Die Marktzulassung für die angegriffene Ausführungsform wurde am 16.05.2024 von der Europäischen Arzneimittelagentur erteilt. Die Antragsgegnerinnen haben sodann am 24.04.2024 eine weitere Pressemitteilung über die Marktzulassung veröffentlicht und angekündigt, ihren Marktanteil rasch auszubauen. Daraufhin beantragte die Antragstellerin den Erlass einstweiliger Maßnahmen.

Entscheidung der Lokalkammer

Die Lokalkammer weist den Antrag auf Erlass einstweiliger Maßnahmen zurück und begründet dies mit dem Fehlen einer drohenden Patentverletzung im Sinne des Art. 62 (1) EPGÜ.

Für die Beurteilung, ob eine Patentverletzung unmittelbar bevorsteht, müssen die Gesamtumstände des konkreten Falls betrachtet werden. Es müssen bestimmte Umstände vorliegen, die darauf hindeuten, dass der potenzielle Verletzer bereits die vollständigen Voraussetzungen dafür geschaffen hat, dass die Patentverletzung stattfinden kann. Die Darlegungs- und Beweislast hierfür trägt die Antragstellerin.

Entscheidend ist daher nach Ansicht der Lokalkammer, ob das Verhalten der Antragsgegnerinnen zu dem Schluss führt, dass sie mit hoher Wahrscheinlichkeit beabsichtigen, während der Patentlaufzeit ohne weitere Umstände in den Markt einzutreten. Dies ist dann der Fall, wenn die Antragsgegnerinnen ein konkretes Angebot auf dem Markt gemacht haben. Dies verneint die Lokalkammer. Erforderlich wäre gewesen, dass die Antragsgegnerinnen das Präparat mit allen Zulassungen und festen Preisen bewerben, sodass Kunden eine Bestellung aufgeben können. Die potenziellen Kunden sind allerdings mit den Regularien in der Pharma-Branche vertraut und wissen, dass nur eine vage Äußerung zum Markteintritt vorliegt, wenn die Preisbildung noch nicht abgeschlossen wurde.
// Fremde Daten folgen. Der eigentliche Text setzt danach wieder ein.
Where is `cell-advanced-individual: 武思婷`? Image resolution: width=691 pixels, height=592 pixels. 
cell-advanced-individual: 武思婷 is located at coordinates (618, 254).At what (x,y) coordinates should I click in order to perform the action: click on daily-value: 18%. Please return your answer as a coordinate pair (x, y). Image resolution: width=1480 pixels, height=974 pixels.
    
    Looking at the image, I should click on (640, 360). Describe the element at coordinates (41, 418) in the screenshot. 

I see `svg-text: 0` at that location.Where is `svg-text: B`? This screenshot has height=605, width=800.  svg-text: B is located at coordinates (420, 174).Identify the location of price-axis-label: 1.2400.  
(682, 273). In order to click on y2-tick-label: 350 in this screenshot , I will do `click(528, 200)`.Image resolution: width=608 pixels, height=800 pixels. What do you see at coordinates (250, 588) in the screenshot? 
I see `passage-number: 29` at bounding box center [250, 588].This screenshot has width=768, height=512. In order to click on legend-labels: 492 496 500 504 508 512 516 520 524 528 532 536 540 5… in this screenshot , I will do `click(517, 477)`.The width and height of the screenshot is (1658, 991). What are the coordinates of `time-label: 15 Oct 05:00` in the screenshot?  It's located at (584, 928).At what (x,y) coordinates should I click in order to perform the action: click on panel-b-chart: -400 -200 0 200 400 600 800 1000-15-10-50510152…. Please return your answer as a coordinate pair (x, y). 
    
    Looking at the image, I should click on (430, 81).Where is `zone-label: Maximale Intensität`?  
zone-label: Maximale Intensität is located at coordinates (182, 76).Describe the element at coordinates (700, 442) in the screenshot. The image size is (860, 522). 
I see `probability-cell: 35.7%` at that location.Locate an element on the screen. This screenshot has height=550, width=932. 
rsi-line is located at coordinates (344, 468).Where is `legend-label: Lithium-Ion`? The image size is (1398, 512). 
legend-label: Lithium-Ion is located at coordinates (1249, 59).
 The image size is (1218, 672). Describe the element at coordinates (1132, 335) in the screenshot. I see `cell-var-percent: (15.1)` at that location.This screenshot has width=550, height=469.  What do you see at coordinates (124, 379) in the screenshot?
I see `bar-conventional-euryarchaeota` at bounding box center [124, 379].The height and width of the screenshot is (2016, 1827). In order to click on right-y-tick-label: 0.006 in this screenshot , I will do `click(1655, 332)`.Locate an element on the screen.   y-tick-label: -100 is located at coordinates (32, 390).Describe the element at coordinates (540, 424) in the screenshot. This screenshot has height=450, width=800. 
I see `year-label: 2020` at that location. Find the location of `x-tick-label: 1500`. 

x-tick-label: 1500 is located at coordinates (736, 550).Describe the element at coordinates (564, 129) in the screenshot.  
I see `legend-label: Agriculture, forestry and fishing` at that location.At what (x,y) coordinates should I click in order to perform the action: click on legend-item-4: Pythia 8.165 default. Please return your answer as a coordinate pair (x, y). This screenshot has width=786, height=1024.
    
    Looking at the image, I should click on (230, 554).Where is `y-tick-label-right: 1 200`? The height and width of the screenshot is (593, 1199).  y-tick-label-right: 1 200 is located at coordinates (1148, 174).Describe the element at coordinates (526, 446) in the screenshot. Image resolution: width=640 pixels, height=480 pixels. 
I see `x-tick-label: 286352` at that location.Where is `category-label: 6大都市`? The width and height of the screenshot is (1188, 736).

Somit waren aus Sicht der Lokalkammer noch nicht alle Voraussetzungen dafür geschaffen, dass das Produkt unmittelbar auf dem europäischen Markt angeboten wird. Die Ankündigung, nachdem die Marktzulassung erfolgte, reicht hingegen noch nicht aus, da es noch keinen spezifischen Zeitrahmen für die Preisverhandlungen gab oder eine Situation vorlag, in der beispielsweise Proben an potenzielle Kunden geschickt wurden.

Fazit:

Die Entscheidung der Lokalkammer erging im Zusammenhang mit Pharmazeutika, die weitere regulatorische Voraussetzungen erfüllen müssen, um auf den Markt zu gelangen. Die Frage, wann sich die tatsächlichen Anzeichen für einen Markteintritt eines Wettbewerbers so konkretisiert haben, dass der Schutzrechtsinhaber dagegen aufgrund der sog. Erstbegehungsgefahr vorgehen kann, ist allerdings von grundlegender Bedeutung.

Da der hiesige Sachverhalt besonders zu behandeln war, bleibt abzuwarten, inwieweit auch in anderen Sachverhaltskonstellationen ein vergleichbar strenger Maßstab anzusetzen ist. In jedem Fall sollte der Sachverhalt ausführlich dahingehend geprüft werden, ob bereits alle Voraussetzungen erfüllt bzw. Schritte eingeleitet wurden, damit das Produkt unmittelbar auf dem Markt angeboten wird.